With this range of alternatives comes risk. For example, market values and returns can and do fluctuate as well as some assets being more liquid than others. In exchange for the additional risk comes the expectation of higher returns, returns that will exceed inflation by a significant margin.
It Makes Cents to Invest
For this discussion, let’s focus on stocks and bonds. Lacking an ability to predict the future, we can at least infer what lies ahead based on what has come before. According to Ibbotson Associates, inflation between 1926 and 2004 averaged 3%. Over the same time frame, bond returns averaged 5.4% and stock returns averaged 10.4%. These returns provided a margin of safety to ensure that investing proved fruitful.

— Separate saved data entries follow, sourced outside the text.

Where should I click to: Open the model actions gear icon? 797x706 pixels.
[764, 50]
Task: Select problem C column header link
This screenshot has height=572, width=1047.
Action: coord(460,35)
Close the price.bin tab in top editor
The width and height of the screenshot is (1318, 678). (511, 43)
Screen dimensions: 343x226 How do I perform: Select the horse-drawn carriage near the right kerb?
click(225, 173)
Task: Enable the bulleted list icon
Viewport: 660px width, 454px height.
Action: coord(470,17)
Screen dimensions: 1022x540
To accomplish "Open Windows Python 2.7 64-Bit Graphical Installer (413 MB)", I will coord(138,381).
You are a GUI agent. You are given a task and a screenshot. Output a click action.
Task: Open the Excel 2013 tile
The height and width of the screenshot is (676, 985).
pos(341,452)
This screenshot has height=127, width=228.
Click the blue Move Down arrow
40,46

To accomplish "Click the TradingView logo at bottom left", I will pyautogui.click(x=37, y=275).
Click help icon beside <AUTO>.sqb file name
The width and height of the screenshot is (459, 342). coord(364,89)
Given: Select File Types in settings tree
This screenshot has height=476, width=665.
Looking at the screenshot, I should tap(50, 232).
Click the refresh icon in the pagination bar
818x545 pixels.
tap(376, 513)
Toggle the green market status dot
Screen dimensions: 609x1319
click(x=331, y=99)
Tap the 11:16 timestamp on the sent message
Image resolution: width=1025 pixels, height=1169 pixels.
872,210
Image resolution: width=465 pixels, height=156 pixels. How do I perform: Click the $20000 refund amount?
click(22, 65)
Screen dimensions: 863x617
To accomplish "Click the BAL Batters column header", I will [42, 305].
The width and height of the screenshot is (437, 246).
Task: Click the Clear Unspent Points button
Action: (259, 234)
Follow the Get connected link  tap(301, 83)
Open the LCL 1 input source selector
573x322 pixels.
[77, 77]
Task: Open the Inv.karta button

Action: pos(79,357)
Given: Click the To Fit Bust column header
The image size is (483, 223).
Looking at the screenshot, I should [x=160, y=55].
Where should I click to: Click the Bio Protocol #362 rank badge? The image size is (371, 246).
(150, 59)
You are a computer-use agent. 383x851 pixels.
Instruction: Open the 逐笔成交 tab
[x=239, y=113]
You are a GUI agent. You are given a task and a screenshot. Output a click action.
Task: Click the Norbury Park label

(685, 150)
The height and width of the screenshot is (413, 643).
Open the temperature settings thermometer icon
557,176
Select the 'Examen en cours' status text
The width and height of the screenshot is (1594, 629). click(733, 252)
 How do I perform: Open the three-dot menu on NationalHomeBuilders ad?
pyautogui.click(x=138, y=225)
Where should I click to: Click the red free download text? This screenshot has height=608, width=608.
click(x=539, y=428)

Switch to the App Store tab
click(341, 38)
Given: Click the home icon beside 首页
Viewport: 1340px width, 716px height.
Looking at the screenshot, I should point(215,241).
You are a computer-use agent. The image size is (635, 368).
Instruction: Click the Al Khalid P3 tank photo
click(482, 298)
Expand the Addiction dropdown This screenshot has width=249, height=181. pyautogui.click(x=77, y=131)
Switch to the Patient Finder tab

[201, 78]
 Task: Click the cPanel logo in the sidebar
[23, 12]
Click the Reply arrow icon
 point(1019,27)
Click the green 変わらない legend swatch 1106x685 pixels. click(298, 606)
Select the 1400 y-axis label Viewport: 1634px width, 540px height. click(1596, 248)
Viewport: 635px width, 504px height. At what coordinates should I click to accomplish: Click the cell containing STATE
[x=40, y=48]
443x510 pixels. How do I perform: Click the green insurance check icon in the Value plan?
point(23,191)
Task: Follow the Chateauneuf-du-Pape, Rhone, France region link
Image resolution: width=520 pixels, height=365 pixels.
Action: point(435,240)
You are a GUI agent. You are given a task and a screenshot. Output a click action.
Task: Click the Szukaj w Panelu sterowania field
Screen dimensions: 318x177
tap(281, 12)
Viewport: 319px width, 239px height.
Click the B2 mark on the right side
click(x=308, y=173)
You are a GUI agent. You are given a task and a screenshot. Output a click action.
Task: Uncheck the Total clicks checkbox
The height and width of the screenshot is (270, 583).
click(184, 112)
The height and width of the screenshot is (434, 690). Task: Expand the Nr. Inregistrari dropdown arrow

Where did our cash and savings instruments end up? Using T-bills as a proxy for savings accounts, we would have enjoyed a 3.7% return. While surpassing the inflation rate, it doesn’t provide nearly the margin of safety as that of a ‘diversified portfolio’ of stocks and bonds.
Diversify, Diversify, Diversify
Depending on investment constraints and objectives, one can manage the amount of risk and consequently, the expected returns by building a diversified portfolio of assets. Often the typical investor’s initial exposure to a “diversified portfolio” is from a family of mutual funds. Mutual funds allow an investor to create a portfolio matching their risk tolerances and return expectations. As the portfolio grows in size and the needs of the investor become more complex, the benefits of transitioning from mutual funds to more individualized portfolio management services becomes evident.
Savings and investing are not an either/or proposition. Rather, they are each integral tools we need to help us reach both our short and long-term financial objectives.
Building a savings fund for our short-term financial security is often straightforward and a matter of execution. With regard to planning for our long-term financial security, we cannot stay safe, warm and snug and hope for the best in the same kind of low, or no-risk assets. Like a successful entrepreneur, we must accept a certain measure of risk and invest in our futures. By doing so, we can raise the odds of reaping meaningful financial returns and ensure that our sacrifices today will provide fruits for tomorrow.